This is one of those unique opportunities where prophylactic intervention of pancreatitis may lead to prevention of pancreatic cancer in at-risk patients, Engle said.
In Cancer Center Director David Tuveson's lab at CSHL, Engle investigated the properties of pancreatic cancer. She zeroed in on CA19-9, a complex sugar structure that coats many proteins but had not previously been ascribed with any particular function. A single enzyme controls the final step in production of CA19-9 in humans, but this enzyme is missing in rodents. Engle generated mice that produced CA19-9, and surprisingly noted that the mice developed severe pancreatitis. Engle's findings position CA19-9 as an attractive therapeutic target for pancreatitis.

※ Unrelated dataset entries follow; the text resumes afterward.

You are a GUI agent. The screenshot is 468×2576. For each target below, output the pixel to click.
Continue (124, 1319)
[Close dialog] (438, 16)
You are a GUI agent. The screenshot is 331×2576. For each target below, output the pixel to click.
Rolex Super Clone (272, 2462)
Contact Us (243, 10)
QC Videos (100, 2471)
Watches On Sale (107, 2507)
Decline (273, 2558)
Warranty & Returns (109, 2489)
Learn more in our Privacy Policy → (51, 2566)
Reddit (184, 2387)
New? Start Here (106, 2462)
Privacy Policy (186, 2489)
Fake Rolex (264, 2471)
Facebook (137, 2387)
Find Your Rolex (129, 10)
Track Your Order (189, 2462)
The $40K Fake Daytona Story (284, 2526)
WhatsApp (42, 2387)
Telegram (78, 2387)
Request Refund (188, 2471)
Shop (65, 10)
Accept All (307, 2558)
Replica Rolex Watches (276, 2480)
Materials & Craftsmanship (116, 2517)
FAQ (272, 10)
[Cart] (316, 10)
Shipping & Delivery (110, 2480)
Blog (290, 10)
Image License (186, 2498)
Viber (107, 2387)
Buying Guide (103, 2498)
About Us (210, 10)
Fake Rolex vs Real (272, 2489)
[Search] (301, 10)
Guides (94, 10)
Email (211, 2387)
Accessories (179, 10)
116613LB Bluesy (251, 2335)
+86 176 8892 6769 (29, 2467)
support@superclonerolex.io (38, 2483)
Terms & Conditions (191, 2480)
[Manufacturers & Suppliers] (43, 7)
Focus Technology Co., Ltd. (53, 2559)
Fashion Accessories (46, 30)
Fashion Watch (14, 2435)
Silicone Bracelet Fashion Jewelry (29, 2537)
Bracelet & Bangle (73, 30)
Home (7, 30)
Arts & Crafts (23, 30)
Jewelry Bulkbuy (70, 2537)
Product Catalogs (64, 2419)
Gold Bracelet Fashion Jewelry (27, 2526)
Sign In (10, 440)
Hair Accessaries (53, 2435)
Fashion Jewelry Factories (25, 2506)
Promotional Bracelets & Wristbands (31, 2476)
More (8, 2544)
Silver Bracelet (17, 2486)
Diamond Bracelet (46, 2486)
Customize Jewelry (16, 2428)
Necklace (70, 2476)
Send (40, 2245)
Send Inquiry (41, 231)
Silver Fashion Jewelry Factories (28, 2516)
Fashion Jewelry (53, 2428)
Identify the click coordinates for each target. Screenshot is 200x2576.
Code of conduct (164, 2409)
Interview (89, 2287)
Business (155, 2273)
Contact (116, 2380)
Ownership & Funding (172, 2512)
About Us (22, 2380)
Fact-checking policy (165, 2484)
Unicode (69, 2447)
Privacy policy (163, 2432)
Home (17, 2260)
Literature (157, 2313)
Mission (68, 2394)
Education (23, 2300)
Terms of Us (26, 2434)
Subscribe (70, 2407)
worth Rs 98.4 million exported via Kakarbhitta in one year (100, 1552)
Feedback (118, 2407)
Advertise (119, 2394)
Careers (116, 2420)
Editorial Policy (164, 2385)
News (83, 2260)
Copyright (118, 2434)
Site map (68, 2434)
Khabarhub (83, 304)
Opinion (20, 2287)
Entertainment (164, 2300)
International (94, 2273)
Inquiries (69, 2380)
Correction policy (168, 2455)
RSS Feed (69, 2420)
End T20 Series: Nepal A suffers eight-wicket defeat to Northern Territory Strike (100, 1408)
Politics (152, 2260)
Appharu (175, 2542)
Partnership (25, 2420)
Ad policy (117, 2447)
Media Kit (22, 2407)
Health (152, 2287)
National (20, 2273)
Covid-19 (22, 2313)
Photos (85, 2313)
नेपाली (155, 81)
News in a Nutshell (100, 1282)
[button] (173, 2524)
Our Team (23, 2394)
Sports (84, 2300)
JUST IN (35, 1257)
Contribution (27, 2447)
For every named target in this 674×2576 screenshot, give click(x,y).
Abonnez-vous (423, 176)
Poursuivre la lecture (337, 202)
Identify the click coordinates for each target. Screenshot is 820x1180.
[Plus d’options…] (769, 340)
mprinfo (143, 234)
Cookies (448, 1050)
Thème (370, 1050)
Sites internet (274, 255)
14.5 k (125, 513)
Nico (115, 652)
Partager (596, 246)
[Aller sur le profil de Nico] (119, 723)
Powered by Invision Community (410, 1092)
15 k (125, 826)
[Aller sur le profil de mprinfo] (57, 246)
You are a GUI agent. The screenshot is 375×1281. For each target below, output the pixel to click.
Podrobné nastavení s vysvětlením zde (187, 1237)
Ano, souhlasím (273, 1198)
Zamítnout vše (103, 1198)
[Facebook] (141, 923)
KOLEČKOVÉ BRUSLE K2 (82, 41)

In mice, CA19-9 recruits the immune system to repair injuries from pancreatitis. Engle found that during this recruitment process, CA19-9 can also induce a cascade of biochemical reactions propelled by the release of deleterious digestive enzymes from the pancreas. This cascade opens a transformational gateway for cancer to develop and Engle also demonstrated that CA19-9 can dramatically accelerate the growth of pancreatic tumors.
Pancreatitis is required for developing pancreatic cancer, and we might be able to prevent that transition in patients with pancreatitis by targeting CA19-9, posited Engle. By targeting CA19-9 with antibodies in animal models, we were able to reduce the severity of pancreatitis and even prevent it from occurring.
A pending patent application filed by CSHL covering use of CA19-9 antibodies for the treatment and prevention of pancreatitis has been exclusively licensed to BioNTech, a German-based biotech company.